▶ _Text to read_:
— begin —

Stephen David Darby (born 15 January 1955) is an English football coach and former player. He is well known throughout Asia as a pundit for ESPN Star Sports.

Playing career
Darby started out as a goalkeeper for Liverpool Schools and FA Youth Team but never made it professionally and subsequently ended up at Tranmere Rovers before playing for teams in the US and Australia.

Coaching career
Darby obtained his UEFA A Licence in 1979. He became an official FIFA Instructor for the Oceania region in 1981 and was the Technical Director of the Australian Soccer Federation (former name) of governing body Football Federation Australia between 1990 and 1995.

He then moved on to coach Johor FA in 1997, where he enjoyed a successful spell, winning the Malaysia FA Cup and a league title. He left the club in 2001 to take charge of the Vietnam women's team, whom he led to a gold medal at the 2001 SEA Games. This was the first ever gold medal for Vietnamese football since reunification.

After that, he was appointed as Sheffield Wednesday's youth team coach under Terry Yorath, but remained there only for a season before taking over the reins at Singapore's Home United. In his four-year tenure as Home United manager, Darby led them to a league and cup double in 2003 and a semi-final finish at the 2004 AFC Cup.

— end —

▶ _Given request 1_: According to the Stephen Darby biography, in which year did he obtain his UEFA A Licence?
▶ _Given request 2_: Return the passage of the Stephen Darby biography verbatim, from "Coaching career" up to and including "1990 and 1995.".

▶ _Given data_:

— begin —

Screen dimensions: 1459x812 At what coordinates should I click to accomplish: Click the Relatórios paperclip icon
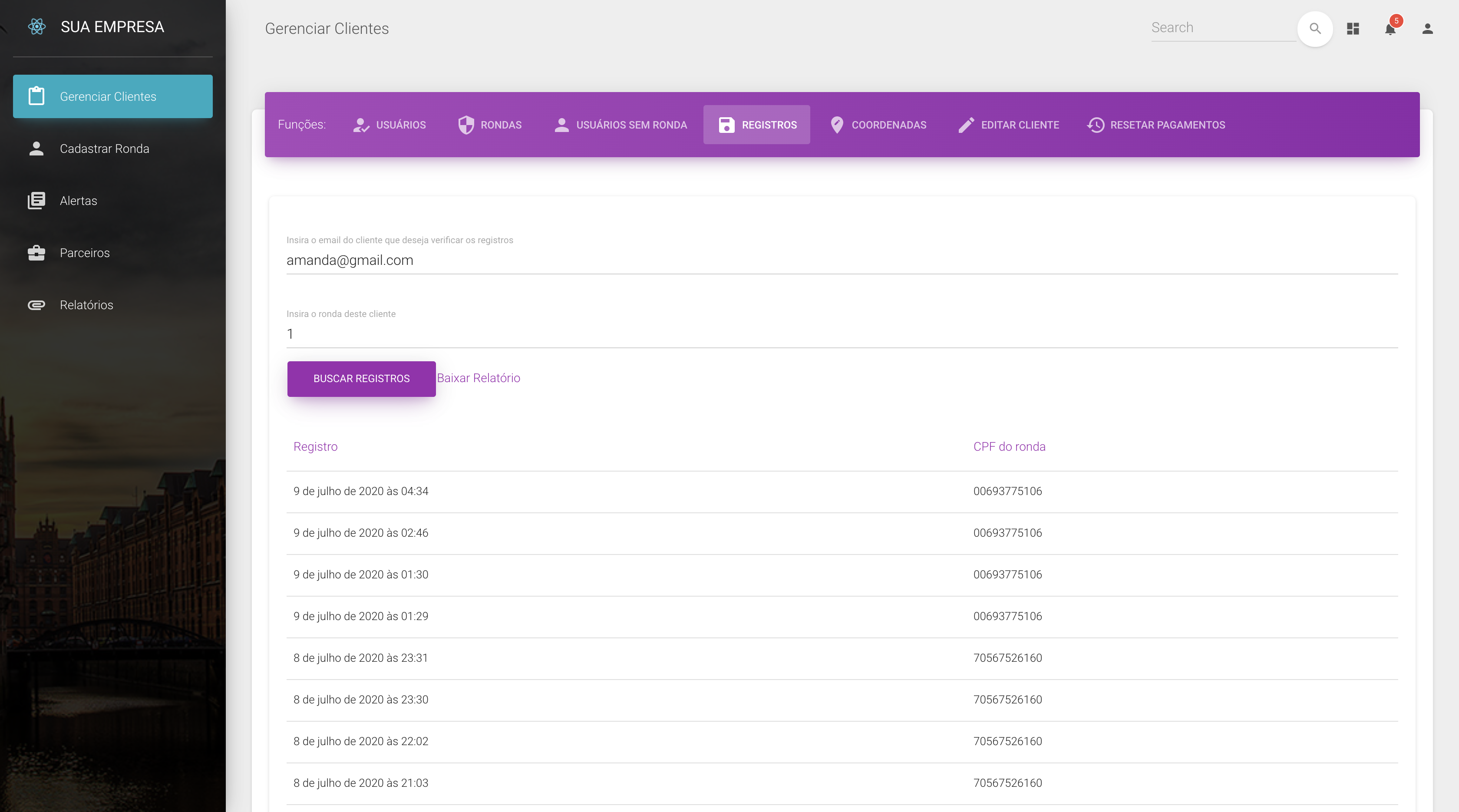tap(37, 305)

— end —

▶ _Full output 1_: 1979

▶ _Full output 2_:
Coaching career
Darby obtained his UEFA A Licence in 1979. He became an official FIFA Instructor for the Oceania region in 1981 and was the Technical Director of the Australian Soccer Federation (former name) of governing body Football Federation Australia between 1990 and 1995.